As described above, in the present invention, it is possible to significantly increase the gate current with a slight increase in the drain voltage, the response time of this reset is short, and the operation can be performed at a high counting rate. In addition, in measurements using liquid nitrogen temperatures for high energy resolution, the increase in gate current due to an increase in drain voltage is small, so although it is necessary to increase the width of increase in drain voltage, this significantly increases the gate current. It is easy to increase. In addition, the current limiting resistor 13 limits the increase in drain current and gate current that increase due to this large increase in drain voltage, sets the current value to an optimum value, and also controls the current value of FET 2 in the breakdown region. provide protection.

Furthermore, in the preamplifier of the present invention, while the gate current is large, the noise becomes large as in the conventional optical reset type and resistance reset type, but since this reset period is not used as a dead period, the amplification system S/ as
No deterioration of the N ratio occurs.

[0016]

[Effects of the Invention] According to the present invention, highly accurate radiation energy measurement can be performed by employing a preamplifier capable of high resolution and high counting rate, and the reliability of measurement results and various measurements and controls based on this can be improved. It has an improving effect.

[Brief explanation of the drawing]

FIG. 1 is a block circuit diagram of a drain reset type preamplifier according to the present invention.

FIG. 2 is an operation timing characteristic diagram for explaining the operation of the preamplifier of the present invention.

FIG. 3 is a block circuit diagram of a conventional resistive feedback type preamplifier.

FIG. 4 is a block circuit diagram of a conventional optical reset type preamplifier.

FIG. 5 is a block circuit diagram of a conventional resistance reset type preamplifier.

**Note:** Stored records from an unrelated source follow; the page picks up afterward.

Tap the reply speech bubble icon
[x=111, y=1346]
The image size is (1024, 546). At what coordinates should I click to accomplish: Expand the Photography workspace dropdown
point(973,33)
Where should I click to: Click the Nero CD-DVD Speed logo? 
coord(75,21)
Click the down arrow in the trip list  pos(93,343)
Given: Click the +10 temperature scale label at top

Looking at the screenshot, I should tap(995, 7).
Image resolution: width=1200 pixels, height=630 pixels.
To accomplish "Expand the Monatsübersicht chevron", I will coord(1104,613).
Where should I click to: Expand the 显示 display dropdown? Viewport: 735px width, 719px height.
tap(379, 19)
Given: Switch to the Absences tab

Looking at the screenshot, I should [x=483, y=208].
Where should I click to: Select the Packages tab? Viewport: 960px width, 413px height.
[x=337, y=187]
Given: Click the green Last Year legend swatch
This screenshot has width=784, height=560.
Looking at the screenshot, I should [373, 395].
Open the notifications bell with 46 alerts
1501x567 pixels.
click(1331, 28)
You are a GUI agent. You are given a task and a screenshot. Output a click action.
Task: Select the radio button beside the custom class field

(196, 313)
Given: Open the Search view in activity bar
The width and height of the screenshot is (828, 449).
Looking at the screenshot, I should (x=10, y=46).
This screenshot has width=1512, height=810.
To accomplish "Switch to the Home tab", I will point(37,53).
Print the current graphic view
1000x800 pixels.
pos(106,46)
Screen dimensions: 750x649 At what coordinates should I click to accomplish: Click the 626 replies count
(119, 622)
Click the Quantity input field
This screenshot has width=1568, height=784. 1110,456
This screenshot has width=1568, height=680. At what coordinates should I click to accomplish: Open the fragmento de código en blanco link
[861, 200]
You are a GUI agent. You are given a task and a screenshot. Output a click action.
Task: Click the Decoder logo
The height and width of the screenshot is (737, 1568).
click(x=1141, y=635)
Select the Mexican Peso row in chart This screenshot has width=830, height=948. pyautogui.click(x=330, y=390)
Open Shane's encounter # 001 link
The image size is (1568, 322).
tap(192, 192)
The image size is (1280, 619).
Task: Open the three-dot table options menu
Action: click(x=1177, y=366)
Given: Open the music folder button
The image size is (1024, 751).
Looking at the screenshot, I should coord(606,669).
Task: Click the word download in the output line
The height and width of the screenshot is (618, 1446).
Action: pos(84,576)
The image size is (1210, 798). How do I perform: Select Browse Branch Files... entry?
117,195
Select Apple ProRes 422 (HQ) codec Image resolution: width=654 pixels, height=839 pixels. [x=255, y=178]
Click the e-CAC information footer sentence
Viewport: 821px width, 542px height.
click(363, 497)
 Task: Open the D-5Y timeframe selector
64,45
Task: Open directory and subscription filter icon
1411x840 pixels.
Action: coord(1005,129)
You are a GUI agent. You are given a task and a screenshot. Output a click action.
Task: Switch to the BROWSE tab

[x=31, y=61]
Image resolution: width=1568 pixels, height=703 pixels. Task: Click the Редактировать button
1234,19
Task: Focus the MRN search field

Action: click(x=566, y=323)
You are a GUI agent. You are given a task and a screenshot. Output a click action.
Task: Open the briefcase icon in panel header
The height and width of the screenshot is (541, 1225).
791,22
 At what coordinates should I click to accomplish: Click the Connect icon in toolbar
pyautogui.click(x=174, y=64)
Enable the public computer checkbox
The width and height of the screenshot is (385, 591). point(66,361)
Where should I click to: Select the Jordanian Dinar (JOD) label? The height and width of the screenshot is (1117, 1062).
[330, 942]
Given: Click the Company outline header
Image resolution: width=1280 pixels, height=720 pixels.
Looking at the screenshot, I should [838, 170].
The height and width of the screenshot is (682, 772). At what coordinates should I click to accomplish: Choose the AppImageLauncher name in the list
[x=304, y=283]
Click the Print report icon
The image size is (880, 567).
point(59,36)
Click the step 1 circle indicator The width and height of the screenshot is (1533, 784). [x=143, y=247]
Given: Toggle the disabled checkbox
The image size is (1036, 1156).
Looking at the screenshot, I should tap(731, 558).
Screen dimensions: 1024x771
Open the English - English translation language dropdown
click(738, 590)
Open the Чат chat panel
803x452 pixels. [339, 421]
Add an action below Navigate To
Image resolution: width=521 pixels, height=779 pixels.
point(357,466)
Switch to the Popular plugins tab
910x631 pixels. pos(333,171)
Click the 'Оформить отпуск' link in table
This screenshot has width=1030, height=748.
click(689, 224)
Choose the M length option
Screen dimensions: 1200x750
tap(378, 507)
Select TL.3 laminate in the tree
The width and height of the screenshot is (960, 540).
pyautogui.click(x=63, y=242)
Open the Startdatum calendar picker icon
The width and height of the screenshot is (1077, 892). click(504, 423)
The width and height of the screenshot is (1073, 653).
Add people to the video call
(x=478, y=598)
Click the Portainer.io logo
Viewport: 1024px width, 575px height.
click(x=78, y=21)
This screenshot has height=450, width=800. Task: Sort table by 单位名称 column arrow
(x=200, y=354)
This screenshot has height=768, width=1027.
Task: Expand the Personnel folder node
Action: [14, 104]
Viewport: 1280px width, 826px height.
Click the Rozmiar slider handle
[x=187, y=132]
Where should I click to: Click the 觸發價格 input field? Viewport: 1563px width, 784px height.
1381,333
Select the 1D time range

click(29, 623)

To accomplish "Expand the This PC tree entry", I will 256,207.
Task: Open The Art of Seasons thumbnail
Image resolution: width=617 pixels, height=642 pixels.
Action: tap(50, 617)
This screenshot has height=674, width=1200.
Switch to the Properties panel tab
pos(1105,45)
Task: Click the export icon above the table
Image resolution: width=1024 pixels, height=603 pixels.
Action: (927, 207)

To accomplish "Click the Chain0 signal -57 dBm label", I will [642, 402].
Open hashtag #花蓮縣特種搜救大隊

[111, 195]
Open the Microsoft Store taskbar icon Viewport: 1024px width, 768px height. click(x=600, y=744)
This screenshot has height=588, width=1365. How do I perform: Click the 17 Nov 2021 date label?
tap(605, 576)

FIG. 6 is a block circuit diagram of a conventional drain feedback preamplifier.

[Explanation of symbols]

1... Semiconductor detector, 2... FET, 2a... Gate of FET, 2b... Drain of FET, 3... Amplifier, 3a... Output end of amplifier, 4... Feedback capacitor, 6... Comparator, 6a... Output end of comparator, 12 ...Power supply switch, 13...Current limiting resistor.

Claims (1)

[Claims] 1. An amplifier connected to a semiconductor detector, a feedback capacitor connected in parallel with the amplifier, a comparator connected to the amplifier, and a plurality of capacitors connected in series between the output terminal of the comparator and the drain of the FET of the amplifier. 1. A preamplifier for a semiconductor detector, characterized in that a power supply switch that switches and introduces a voltage and a current limiting resistor are connected.